## WHAT THE EXERCISE ASKS:
Under this line is a listing; return exactly the lines starting at the one with "Image resolution: width=1024" and running down to the one with "1200x630 pixels. How", and leave out its pictures.

## EXERCISE INPUT:
== Segment start ==

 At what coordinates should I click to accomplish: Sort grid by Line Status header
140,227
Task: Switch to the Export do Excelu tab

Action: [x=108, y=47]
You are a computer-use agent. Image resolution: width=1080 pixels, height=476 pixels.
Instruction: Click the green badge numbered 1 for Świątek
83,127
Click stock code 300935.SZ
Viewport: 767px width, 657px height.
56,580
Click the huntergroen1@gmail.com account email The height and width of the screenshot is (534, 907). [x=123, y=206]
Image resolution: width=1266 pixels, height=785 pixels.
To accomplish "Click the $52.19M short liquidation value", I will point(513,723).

== Segment end ==
== Segment start ==

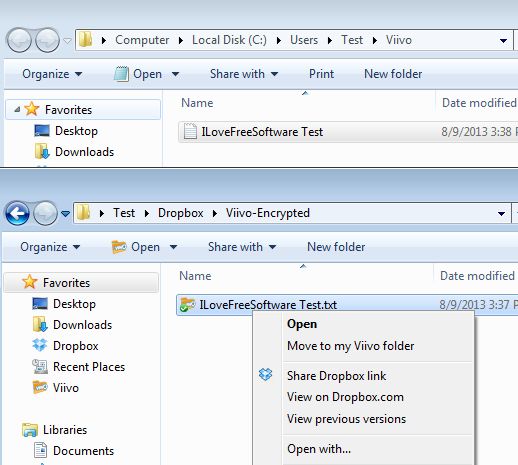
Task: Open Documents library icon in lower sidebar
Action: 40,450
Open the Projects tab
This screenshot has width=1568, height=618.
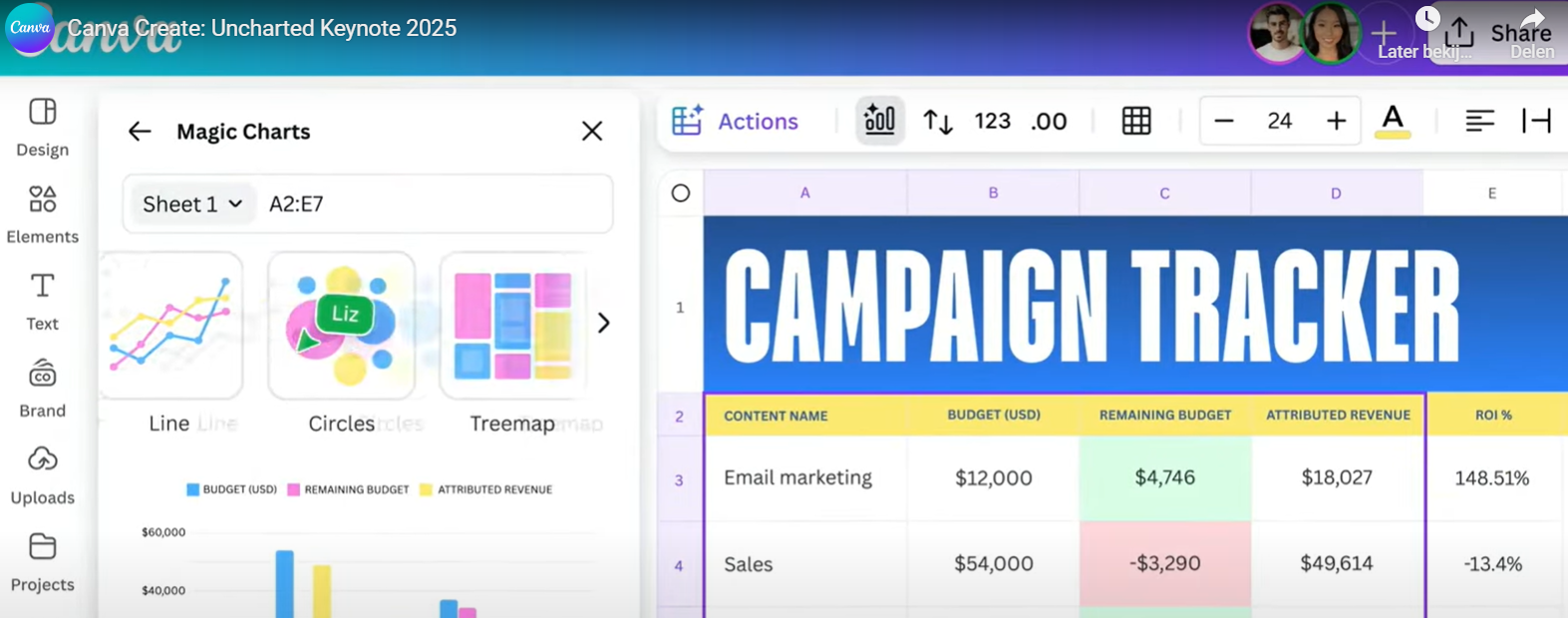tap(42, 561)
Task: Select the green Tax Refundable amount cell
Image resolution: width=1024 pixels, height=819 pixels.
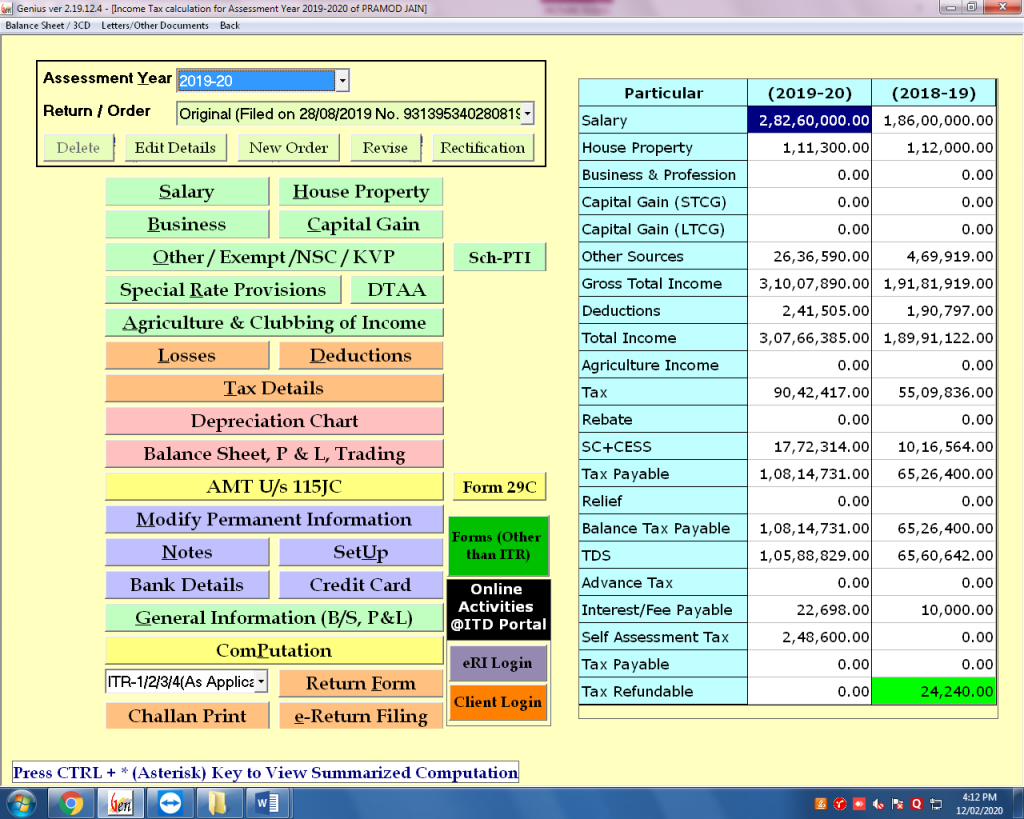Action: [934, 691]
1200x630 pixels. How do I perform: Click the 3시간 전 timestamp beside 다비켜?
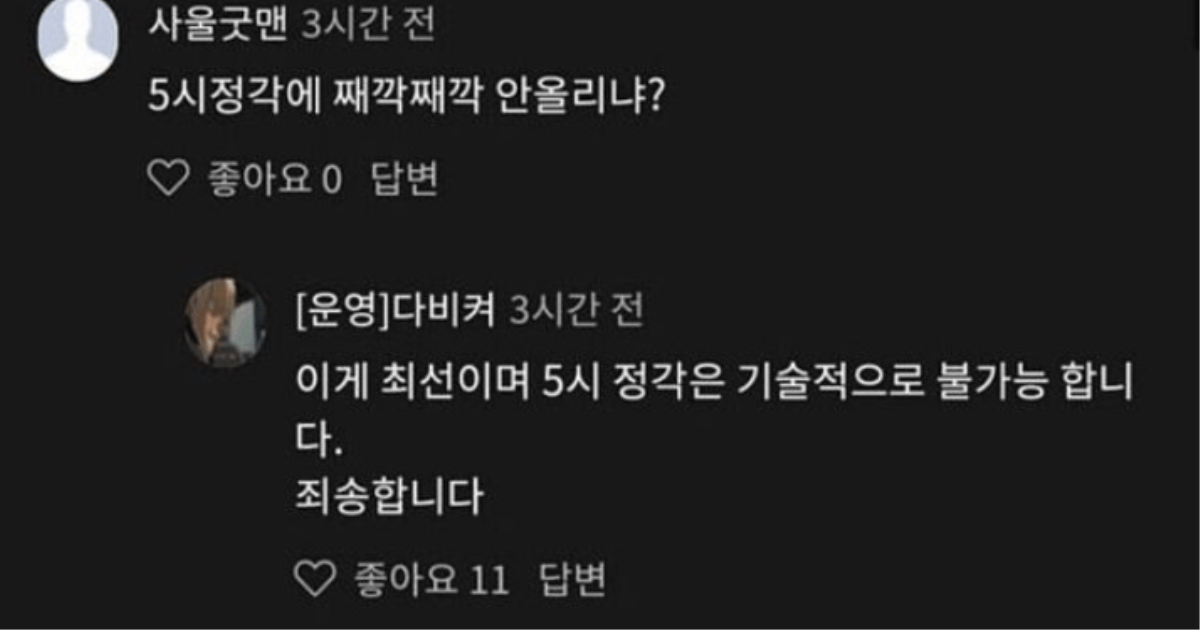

== Segment end ==
== Segment start ==

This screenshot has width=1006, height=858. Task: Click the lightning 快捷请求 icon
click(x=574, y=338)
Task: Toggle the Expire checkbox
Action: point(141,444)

== Segment end ==

## SOLUTION BELOW:
Image resolution: width=1024 pixels, height=819 pixels.
Action: [934, 691]
1200x630 pixels. How do I perform: Click the 3시간 전 timestamp beside 다비켜?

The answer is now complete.